Ben Stein, How to Ruin Your Financial Life (Carlsbad, CA: Hay House, Inc., 2004), 24-25.

“Americans had gotten caught in what I called the cycle of work-and-spend, in which the compensation for longer hours was a rising material standard of living. People were accumulating stuff at an unprecedented rate. Demanding jobs and escalating debt in turn resulted in high levels of stress and enormous pressure on family life. Some tried to buy their way out of the time squeeze by contracting out more household services, jetting off for stress-busting vacations, or finding a massage therapist, strategies that themselves require greater and greater household income. Through the boom years of the nineties, as new wealth led to a dramatic upscaling of consumer norms, the pressures intensified. Luxury replaced comfort as the national aspiration, despite its affordability for only a fraction of the population. In my second book, The Overspent American, I catalogued these changes and identified the social trends driving them. Americans had come under strong imperatives to keep up with the escalating costs of basics, like health care and education, as well as luxuries, such as branded goods, bigger vehicles, and outlays for leisure and recreation.

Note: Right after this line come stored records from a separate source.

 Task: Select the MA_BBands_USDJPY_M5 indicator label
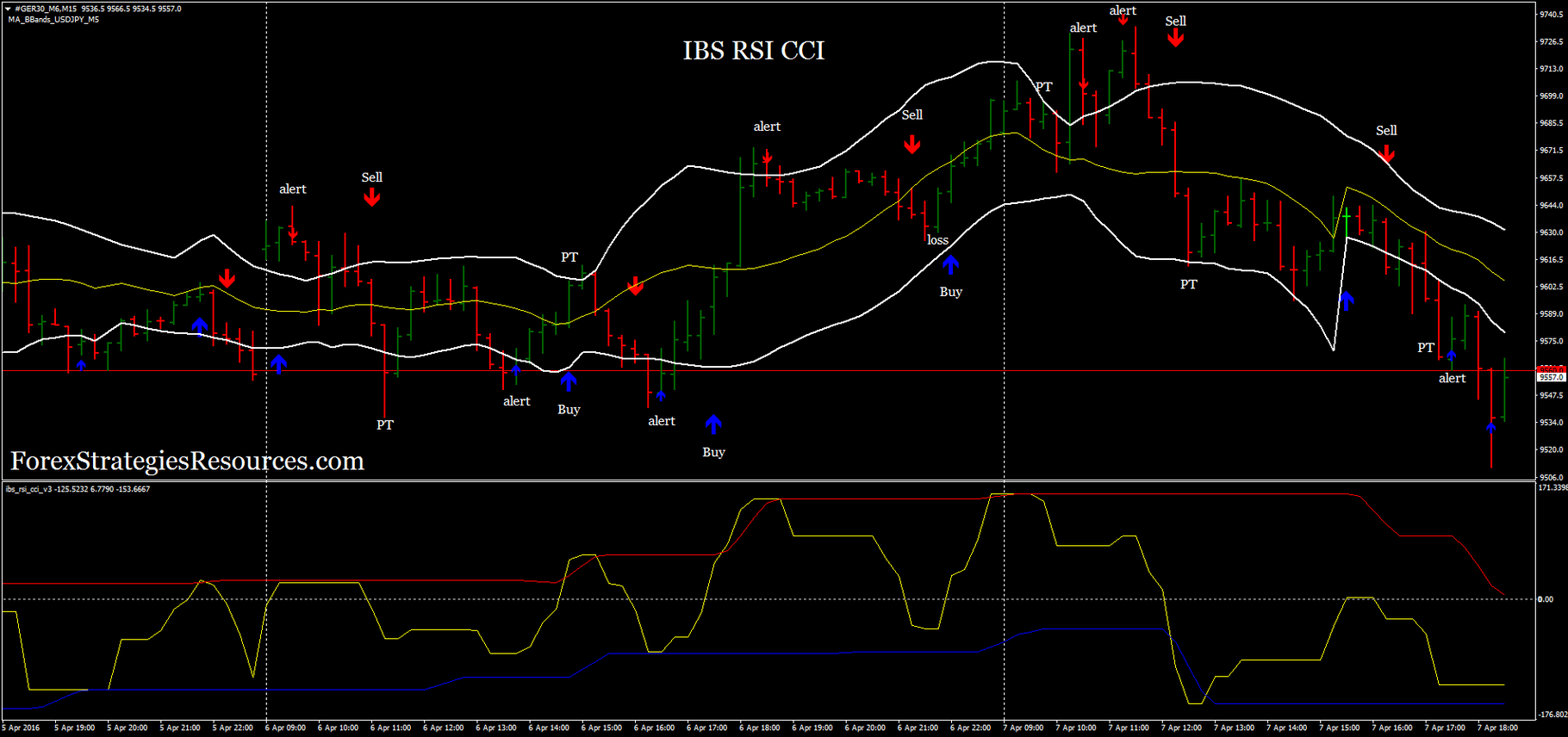53,19
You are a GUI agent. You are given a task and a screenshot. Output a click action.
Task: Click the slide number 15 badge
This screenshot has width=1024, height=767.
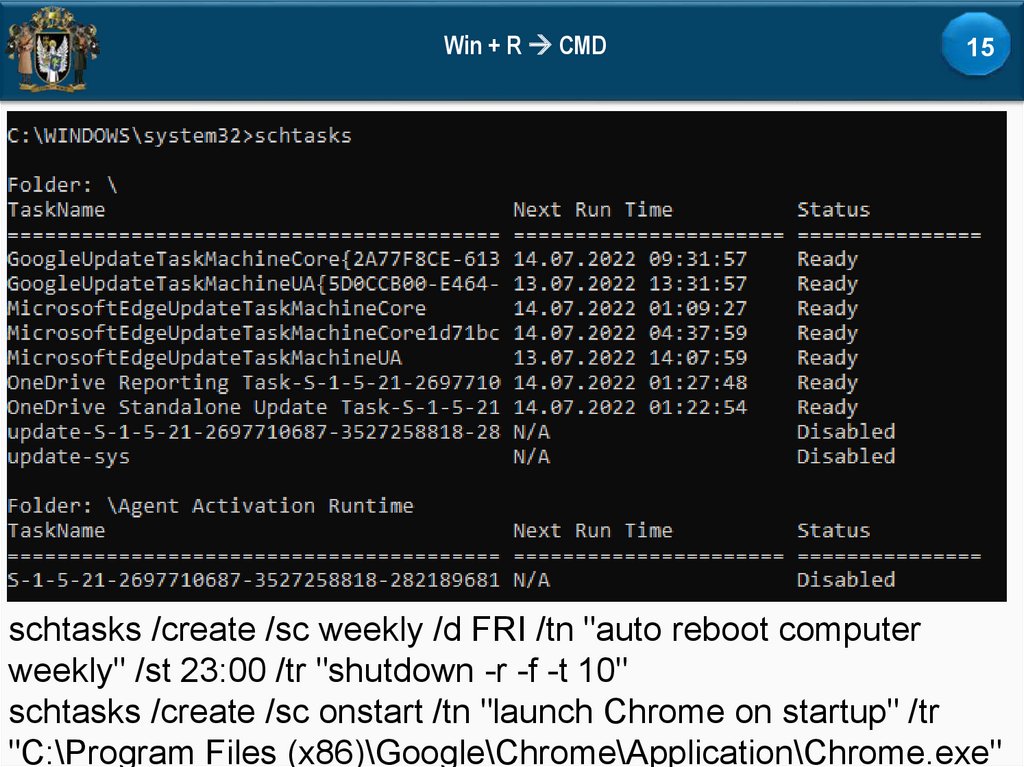980,46
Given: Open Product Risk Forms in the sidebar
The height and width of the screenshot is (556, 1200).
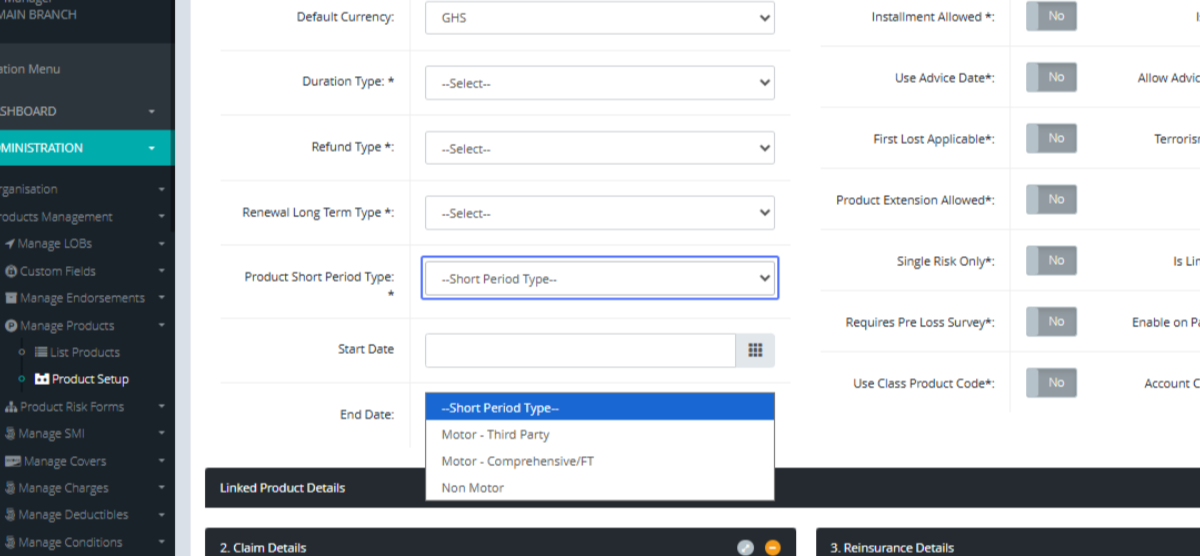Looking at the screenshot, I should coord(71,407).
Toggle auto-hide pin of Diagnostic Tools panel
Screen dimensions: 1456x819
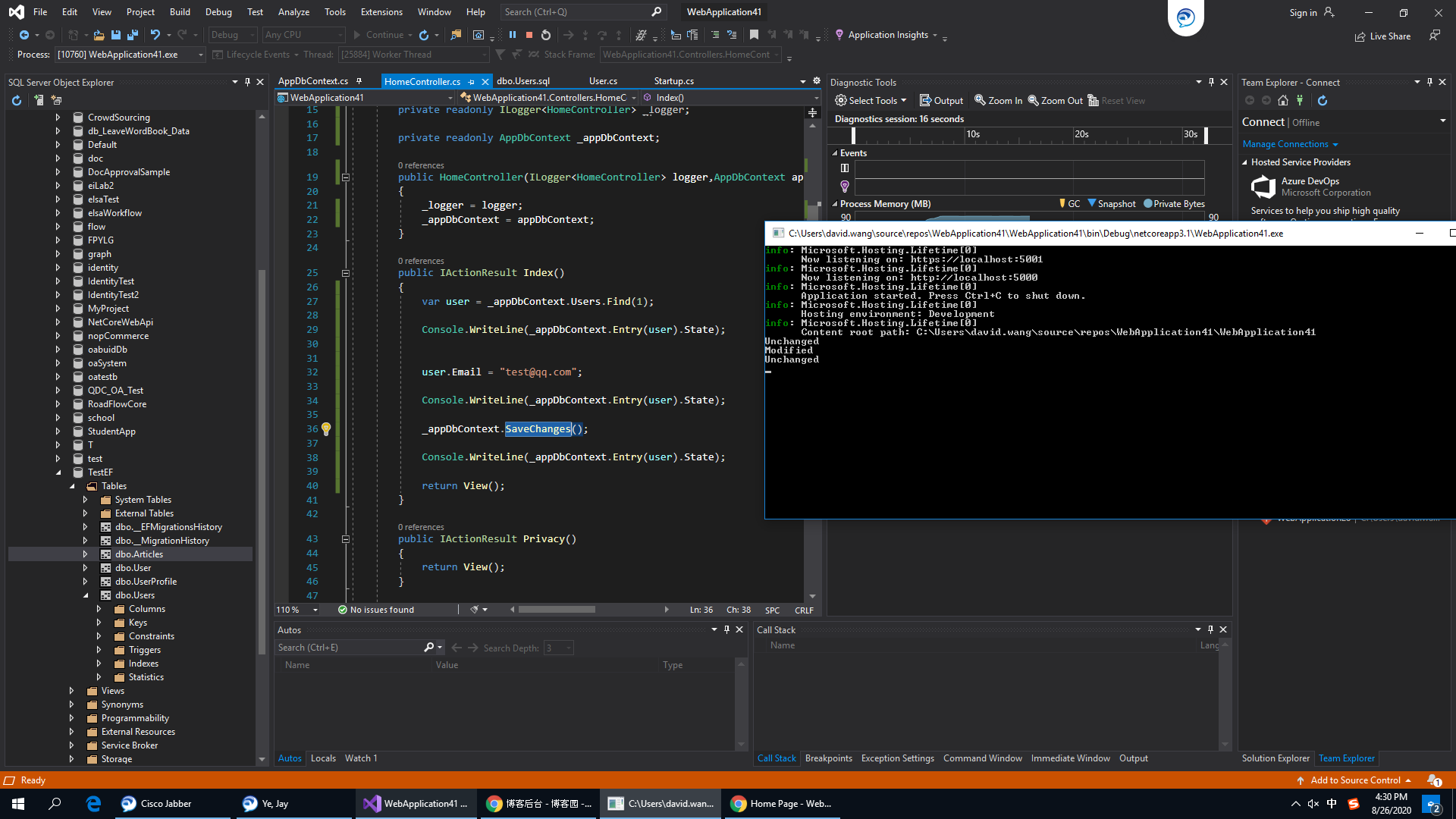(x=1211, y=82)
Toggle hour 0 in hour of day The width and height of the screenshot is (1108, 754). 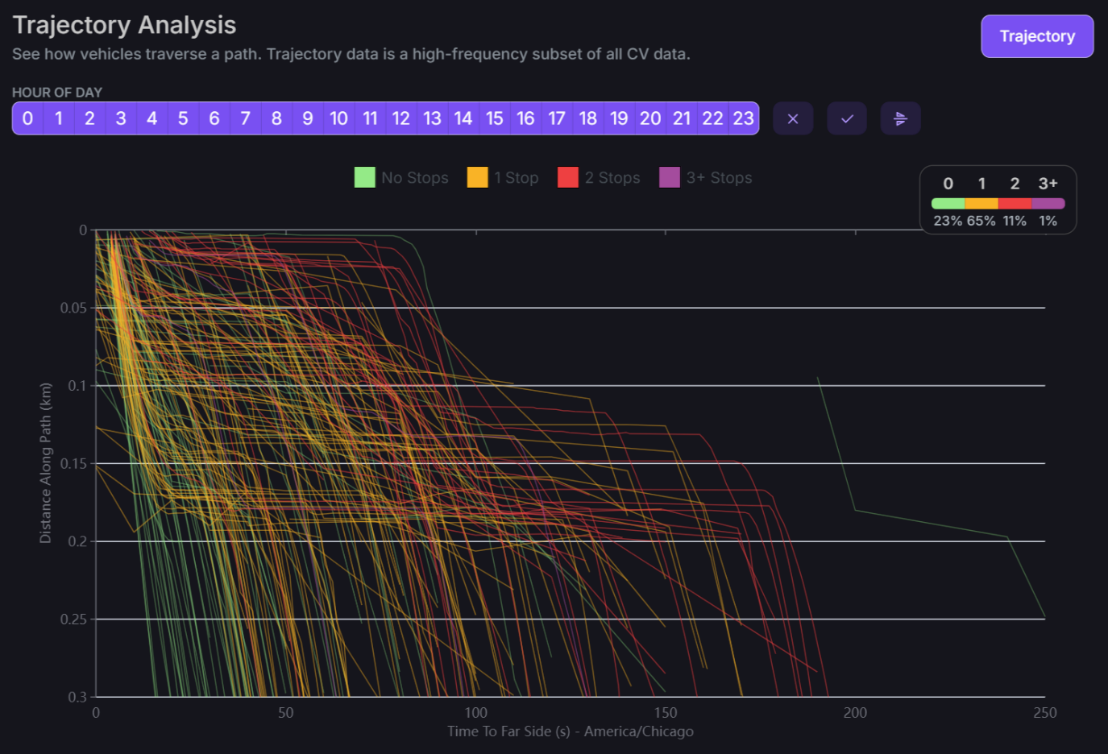(x=28, y=119)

A trip to Disneyworld became an expensive, but urgent, social norm. Households spent more, saved less, and took on more debt. Meanwhile, commercialization proceeded apace as branding became ever more sophisticated, ads proliferated, and shopping turned into a 24/7 affair. The country was preoccupied with getting and spending.”

Juliet B. Schor, Born To Buy (New York: Scribner, 2004), 10-11.

“Prior to the late sixties bankers were among the most conservative people in our society. Before anyone could borrow for consumables such as food or clothes, or even for non-consumables such as cars and houses, his financial status was thoroughly reviewed, and formulas were applied to insure his borrowing stayed within his means to repay. That is not true today. The increasing demand to make more loans has widened the parameters of acceptable loans. It is now assumed that the borrowers will discipline themselves to repay what they borrow. Unfortunately, many young couples have no idea how to calculate what they can or cannot afford to pay.

“More than 60 percent of all first-time home loans require two salaries to make the payments. But since the vast majority of first-time home buyers are couples under thirty-five years old, the prospect of a baby’s disrupting their cash flow is almost a certainty. So they have built-in potential financial problems from the outset. Combine that with the use of second mortgages to help make the down payments and loans for refrigerators, lawn mowers, and curtains, and you can see why so many young couples end up in financial trouble.”

Larry Burkett, Debt-Free Living (Chicago: Moody Press, 1989), 75-76.